■ Task description ■
Pick out every line of the material below that contains the word "agent".

■ The records ■

— BEGIN —

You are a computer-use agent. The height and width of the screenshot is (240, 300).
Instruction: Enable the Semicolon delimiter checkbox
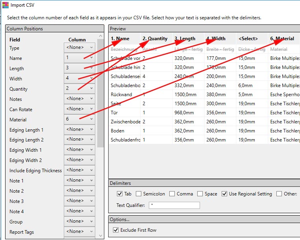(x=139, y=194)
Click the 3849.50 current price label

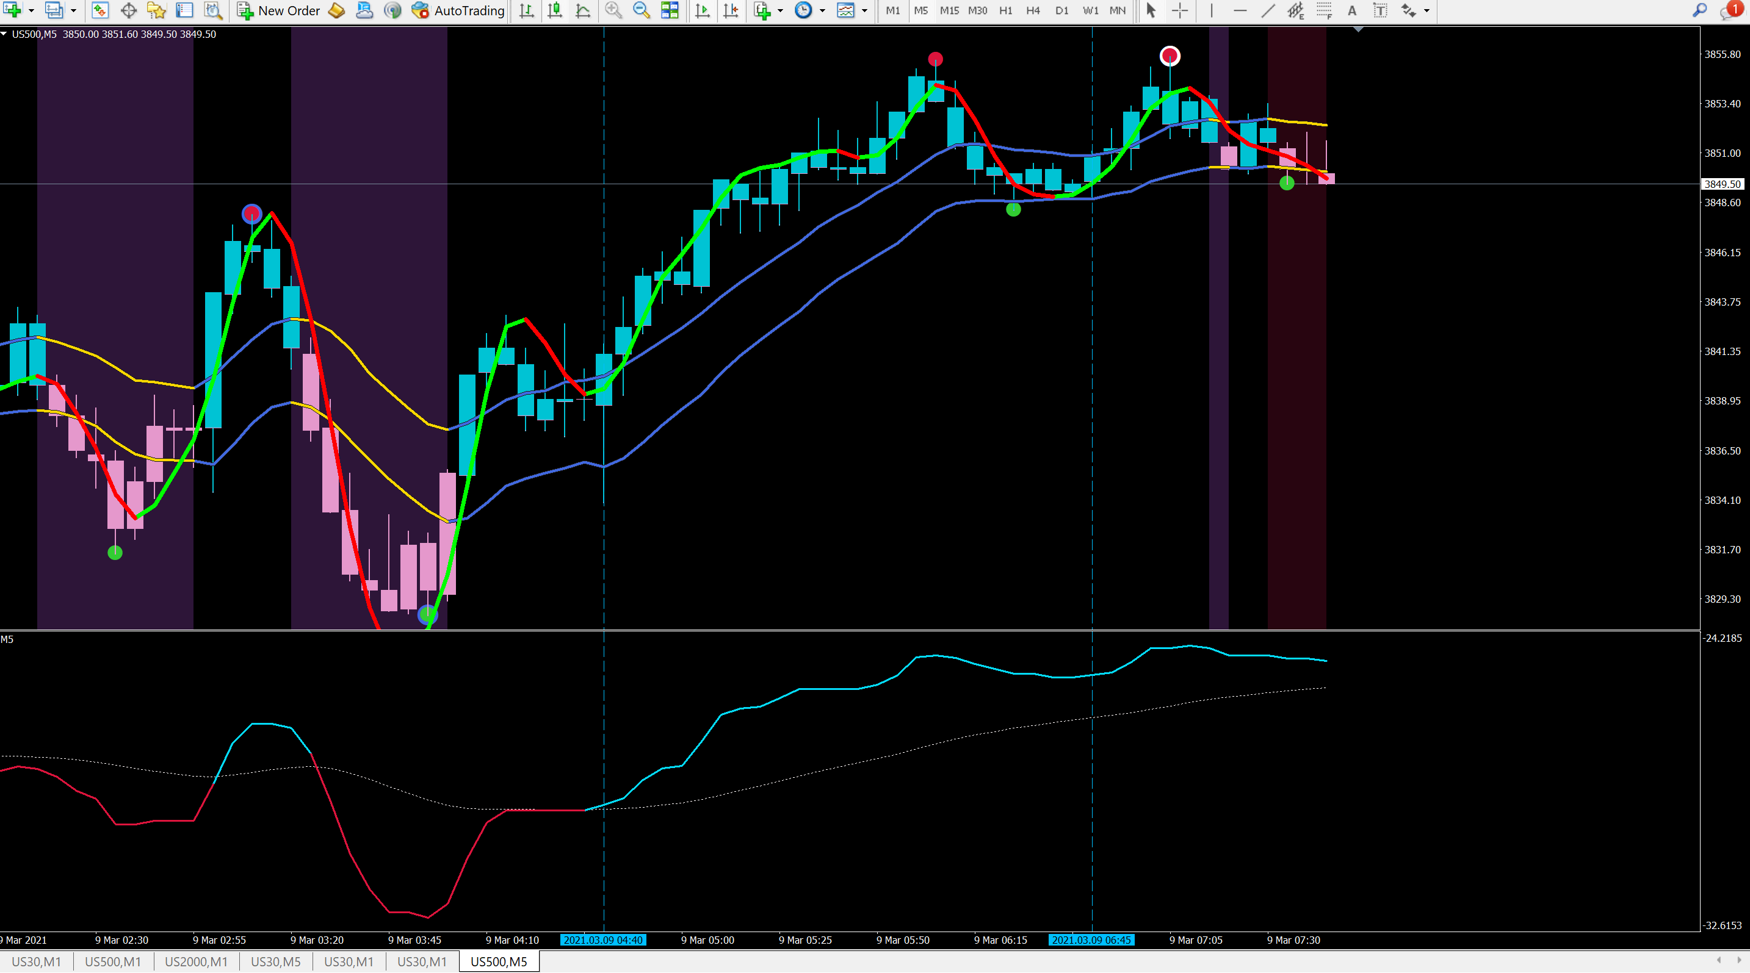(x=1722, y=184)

— END —

■ Solution to the exercise ■
You are a computer-use agent. The height and width of the screenshot is (240, 300).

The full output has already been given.